Mike, care to share the photo details and scene setup for the bottle and glass shots?


----------



## clonitza

I placed both on white paper with a strobe with soft box in the back as background set to minimum.
The bottle had an umbrella on the left (8 o'clock) and the glass the same umbrella and a soft box on the right (5 o'clock). ISO100, 1/160 and f/11 I think. 

This is the strobe kit (3x250w):



From UK (ebay)

Cheers,
Mike


----------



## schraptor

Thanks Mike ! Nice equipment btw


----------



## JohnC

Hi,

Just bringing this thread back as i've been practising my photography a bit.













I stuck a 400w halogen lamp over the tank to give extra light and it worked a treat but i'm having issues with the colour balance. Obviously the bulb is more in the yellow end of the spectrum but I aimed to correct it in photoshop. The results were a bit all over the place. Which has led me to start looking for a more full daylight alternative to avoid so much post processing (although i am reasonably skilled in photoshop so its not so much of an issue).

Other then the professional photography kit shown already in this thread what do you guys use to throw more light onto the tank for a decent shot.

Best Regards,
John


----------



## HarryRobinson

I suppose using like a large handheld halide lamp they have at construction sites might do the job  like this: http://ecx.images-amazon.com/images/I/5 ... AA300_.jpg


----------



## JohnC

HarryRobinson said:
			
		

> I suppose using like a large handheld halide lamp they have at construction sites might do the job  like this: http://ecx.images-amazon.com/images/I/5 ... AA300_.jpg



That is EXACTLY the one I already have.


----------



## JohnC

I have spent an evening researching if I can put a 70w metal halide daylight bulb into the same r7 fixture but came to the conclusion it might just blow up.


----------



## JohnC

I'm considering investing in a new lens for more close up stuff. Any suggestions for the next affordable step for my starter cannon 1100d?


----------



## Aquadream

JohnC said:
			
		

> I'm considering investing in a new lens for more close up stuff. Any suggestions for the next affordable step for my starter cannon 1100d?

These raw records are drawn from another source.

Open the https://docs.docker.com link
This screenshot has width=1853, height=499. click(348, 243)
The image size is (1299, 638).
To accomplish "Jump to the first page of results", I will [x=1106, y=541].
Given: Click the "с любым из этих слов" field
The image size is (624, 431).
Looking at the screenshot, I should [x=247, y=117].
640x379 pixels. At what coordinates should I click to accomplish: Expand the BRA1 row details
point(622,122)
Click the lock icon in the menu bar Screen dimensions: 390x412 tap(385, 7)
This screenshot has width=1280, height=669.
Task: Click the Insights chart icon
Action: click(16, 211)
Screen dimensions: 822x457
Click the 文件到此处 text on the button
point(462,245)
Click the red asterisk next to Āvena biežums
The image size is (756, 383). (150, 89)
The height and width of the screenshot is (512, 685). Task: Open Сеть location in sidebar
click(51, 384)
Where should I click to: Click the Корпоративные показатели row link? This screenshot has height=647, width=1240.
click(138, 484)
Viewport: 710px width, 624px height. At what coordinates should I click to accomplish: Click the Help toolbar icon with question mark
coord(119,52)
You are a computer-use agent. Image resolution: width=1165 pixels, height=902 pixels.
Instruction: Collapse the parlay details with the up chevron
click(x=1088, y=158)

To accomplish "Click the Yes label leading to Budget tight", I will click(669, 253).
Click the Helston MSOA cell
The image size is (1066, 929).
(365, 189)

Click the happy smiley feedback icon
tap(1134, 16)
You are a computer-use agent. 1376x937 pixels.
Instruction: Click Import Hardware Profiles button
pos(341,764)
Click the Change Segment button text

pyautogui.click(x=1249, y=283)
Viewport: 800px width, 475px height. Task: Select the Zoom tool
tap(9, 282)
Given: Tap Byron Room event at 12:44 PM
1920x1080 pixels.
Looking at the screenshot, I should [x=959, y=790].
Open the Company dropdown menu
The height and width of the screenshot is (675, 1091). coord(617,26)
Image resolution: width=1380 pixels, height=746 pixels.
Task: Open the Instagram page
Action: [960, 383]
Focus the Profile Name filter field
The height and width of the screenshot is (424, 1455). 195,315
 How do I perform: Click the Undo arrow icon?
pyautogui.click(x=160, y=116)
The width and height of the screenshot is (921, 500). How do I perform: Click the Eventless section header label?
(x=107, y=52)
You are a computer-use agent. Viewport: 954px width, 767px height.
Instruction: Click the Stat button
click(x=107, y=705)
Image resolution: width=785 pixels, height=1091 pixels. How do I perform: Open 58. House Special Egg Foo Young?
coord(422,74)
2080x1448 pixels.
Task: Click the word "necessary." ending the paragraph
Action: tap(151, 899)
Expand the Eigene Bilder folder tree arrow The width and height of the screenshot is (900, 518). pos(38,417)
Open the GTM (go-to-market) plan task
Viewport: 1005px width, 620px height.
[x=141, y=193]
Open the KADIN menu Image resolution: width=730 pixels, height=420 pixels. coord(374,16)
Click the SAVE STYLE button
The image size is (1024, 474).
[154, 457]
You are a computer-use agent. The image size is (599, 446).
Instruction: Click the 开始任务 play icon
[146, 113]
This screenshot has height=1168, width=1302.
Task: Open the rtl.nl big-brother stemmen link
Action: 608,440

I have Canon 600D body and use currently with it Micro Nikkor PC Auto 1;3.5 f=55mm. It is a macro lens made in 1972. You can buy some of those for about £100 give or take. Of course Nikkor lens will need adapter to get fitted on the canon bayonet. 
There are some sample pics that I have made with it.
The pictures are not in their full resolution in here, because I dont know if it is possible to upload HD pics on this forum.


----------